• [What the exercise asks] Repeat the entries exactly as they stand.

*** Begin section ***

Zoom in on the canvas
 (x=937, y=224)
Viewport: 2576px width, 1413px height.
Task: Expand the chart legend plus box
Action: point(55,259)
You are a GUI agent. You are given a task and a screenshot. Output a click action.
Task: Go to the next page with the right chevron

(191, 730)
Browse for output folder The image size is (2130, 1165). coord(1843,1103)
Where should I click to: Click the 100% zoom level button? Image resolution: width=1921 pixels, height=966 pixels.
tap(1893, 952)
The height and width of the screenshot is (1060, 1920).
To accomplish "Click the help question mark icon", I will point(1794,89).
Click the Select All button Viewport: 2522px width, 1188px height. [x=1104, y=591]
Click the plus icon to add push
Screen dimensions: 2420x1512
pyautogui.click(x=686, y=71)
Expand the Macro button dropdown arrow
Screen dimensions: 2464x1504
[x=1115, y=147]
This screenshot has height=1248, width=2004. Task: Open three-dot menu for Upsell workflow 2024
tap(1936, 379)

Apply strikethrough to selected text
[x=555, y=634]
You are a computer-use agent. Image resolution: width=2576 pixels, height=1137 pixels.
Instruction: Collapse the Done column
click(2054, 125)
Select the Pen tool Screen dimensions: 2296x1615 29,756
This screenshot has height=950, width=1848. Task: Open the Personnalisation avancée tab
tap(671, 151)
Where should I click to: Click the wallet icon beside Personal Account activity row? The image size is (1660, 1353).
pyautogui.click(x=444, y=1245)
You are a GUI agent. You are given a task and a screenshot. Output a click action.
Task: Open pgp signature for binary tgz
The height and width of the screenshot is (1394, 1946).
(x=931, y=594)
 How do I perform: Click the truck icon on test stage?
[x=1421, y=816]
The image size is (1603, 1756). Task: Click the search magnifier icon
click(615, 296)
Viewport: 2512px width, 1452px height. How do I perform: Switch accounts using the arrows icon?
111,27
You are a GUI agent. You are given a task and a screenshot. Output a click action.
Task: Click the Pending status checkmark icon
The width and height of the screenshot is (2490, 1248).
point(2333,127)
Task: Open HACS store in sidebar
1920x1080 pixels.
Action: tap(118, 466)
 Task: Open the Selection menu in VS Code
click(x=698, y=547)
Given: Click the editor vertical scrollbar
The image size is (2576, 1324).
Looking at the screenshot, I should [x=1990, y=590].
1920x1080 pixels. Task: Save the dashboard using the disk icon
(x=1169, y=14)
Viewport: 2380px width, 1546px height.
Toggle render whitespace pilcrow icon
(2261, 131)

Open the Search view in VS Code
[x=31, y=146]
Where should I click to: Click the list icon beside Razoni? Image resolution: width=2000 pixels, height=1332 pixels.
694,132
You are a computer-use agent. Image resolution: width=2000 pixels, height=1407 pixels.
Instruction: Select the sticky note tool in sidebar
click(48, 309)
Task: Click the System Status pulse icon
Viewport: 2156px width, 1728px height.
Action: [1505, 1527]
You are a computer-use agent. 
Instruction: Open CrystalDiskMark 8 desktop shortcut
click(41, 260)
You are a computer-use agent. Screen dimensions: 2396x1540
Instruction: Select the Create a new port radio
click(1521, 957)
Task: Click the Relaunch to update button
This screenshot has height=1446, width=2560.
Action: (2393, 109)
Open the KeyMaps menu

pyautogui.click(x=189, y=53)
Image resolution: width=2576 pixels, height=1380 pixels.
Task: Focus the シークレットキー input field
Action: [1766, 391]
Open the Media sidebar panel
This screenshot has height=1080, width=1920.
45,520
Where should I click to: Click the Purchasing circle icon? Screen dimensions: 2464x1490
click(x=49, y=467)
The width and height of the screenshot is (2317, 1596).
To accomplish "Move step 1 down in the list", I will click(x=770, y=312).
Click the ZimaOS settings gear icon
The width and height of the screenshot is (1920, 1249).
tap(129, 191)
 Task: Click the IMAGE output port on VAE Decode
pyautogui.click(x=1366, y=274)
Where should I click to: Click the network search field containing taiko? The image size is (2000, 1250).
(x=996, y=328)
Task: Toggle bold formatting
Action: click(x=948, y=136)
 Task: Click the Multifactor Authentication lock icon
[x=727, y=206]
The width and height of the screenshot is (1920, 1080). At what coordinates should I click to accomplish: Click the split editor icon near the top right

*** End section ***

• [Output for this exercise]
Zoom in on the canvas
 (x=937, y=224)
Viewport: 2576px width, 1413px height.
Task: Expand the chart legend plus box
Action: point(55,259)
You are a GUI agent. You are given a task and a screenshot. Output a click action.
Task: Go to the next page with the right chevron

(191, 730)
Browse for output folder The image size is (2130, 1165). coord(1843,1103)
Where should I click to: Click the 100% zoom level button? Image resolution: width=1921 pixels, height=966 pixels.
tap(1893, 952)
The height and width of the screenshot is (1060, 1920).
To accomplish "Click the help question mark icon", I will point(1794,89).
Click the Select All button Viewport: 2522px width, 1188px height. [x=1104, y=591]
Click the plus icon to add push
Screen dimensions: 2420x1512
pyautogui.click(x=686, y=71)
Expand the Macro button dropdown arrow
Screen dimensions: 2464x1504
[x=1115, y=147]
This screenshot has height=1248, width=2004. Task: Open three-dot menu for Upsell workflow 2024
tap(1936, 379)

Apply strikethrough to selected text
[x=555, y=634]
You are a computer-use agent. Image resolution: width=2576 pixels, height=1137 pixels.
Instruction: Collapse the Done column
click(2054, 125)
Select the Pen tool Screen dimensions: 2296x1615 29,756
This screenshot has height=950, width=1848. Task: Open the Personnalisation avancée tab
tap(671, 151)
Where should I click to: Click the wallet icon beside Personal Account activity row? The image size is (1660, 1353).
pyautogui.click(x=444, y=1245)
You are a GUI agent. You are given a task and a screenshot. Output a click action.
Task: Open pgp signature for binary tgz
The height and width of the screenshot is (1394, 1946).
(x=931, y=594)
 How do I perform: Click the truck icon on test stage?
[x=1421, y=816]
The image size is (1603, 1756). Task: Click the search magnifier icon
click(615, 296)
Viewport: 2512px width, 1452px height. How do I perform: Switch accounts using the arrows icon?
111,27
You are a GUI agent. You are given a task and a screenshot. Output a click action.
Task: Click the Pending status checkmark icon
The width and height of the screenshot is (2490, 1248).
point(2333,127)
Task: Open HACS store in sidebar
1920x1080 pixels.
Action: tap(118, 466)
 Task: Open the Selection menu in VS Code
click(x=698, y=547)
Given: Click the editor vertical scrollbar
The image size is (2576, 1324).
Looking at the screenshot, I should [x=1990, y=590].
1920x1080 pixels. Task: Save the dashboard using the disk icon
(x=1169, y=14)
Viewport: 2380px width, 1546px height.
Toggle render whitespace pilcrow icon
(2261, 131)

Open the Search view in VS Code
[x=31, y=146]
Where should I click to: Click the list icon beside Razoni? Image resolution: width=2000 pixels, height=1332 pixels.
694,132
You are a computer-use agent. Image resolution: width=2000 pixels, height=1407 pixels.
Instruction: Select the sticky note tool in sidebar
click(48, 309)
Task: Click the System Status pulse icon
Viewport: 2156px width, 1728px height.
Action: [1505, 1527]
You are a computer-use agent. 
Instruction: Open CrystalDiskMark 8 desktop shortcut
click(41, 260)
You are a computer-use agent. Screen dimensions: 2396x1540
Instruction: Select the Create a new port radio
click(1521, 957)
Task: Click the Relaunch to update button
This screenshot has height=1446, width=2560.
Action: (2393, 109)
Open the KeyMaps menu

pyautogui.click(x=189, y=53)
Image resolution: width=2576 pixels, height=1380 pixels.
Task: Focus the シークレットキー input field
Action: [1766, 391]
Open the Media sidebar panel
This screenshot has height=1080, width=1920.
45,520
Where should I click to: Click the Purchasing circle icon? Screen dimensions: 2464x1490
click(x=49, y=467)
The width and height of the screenshot is (2317, 1596).
To accomplish "Move step 1 down in the list", I will click(x=770, y=312).
Click the ZimaOS settings gear icon
The width and height of the screenshot is (1920, 1249).
tap(129, 191)
 Task: Click the IMAGE output port on VAE Decode
pyautogui.click(x=1366, y=274)
Where should I click to: Click the network search field containing taiko? The image size is (2000, 1250).
(x=996, y=328)
Task: Toggle bold formatting
Action: click(x=948, y=136)
 Task: Click the Multifactor Authentication lock icon
[x=727, y=206]
The width and height of the screenshot is (1920, 1080). At what coordinates should I click to accomplish: Click the split editor icon near the top right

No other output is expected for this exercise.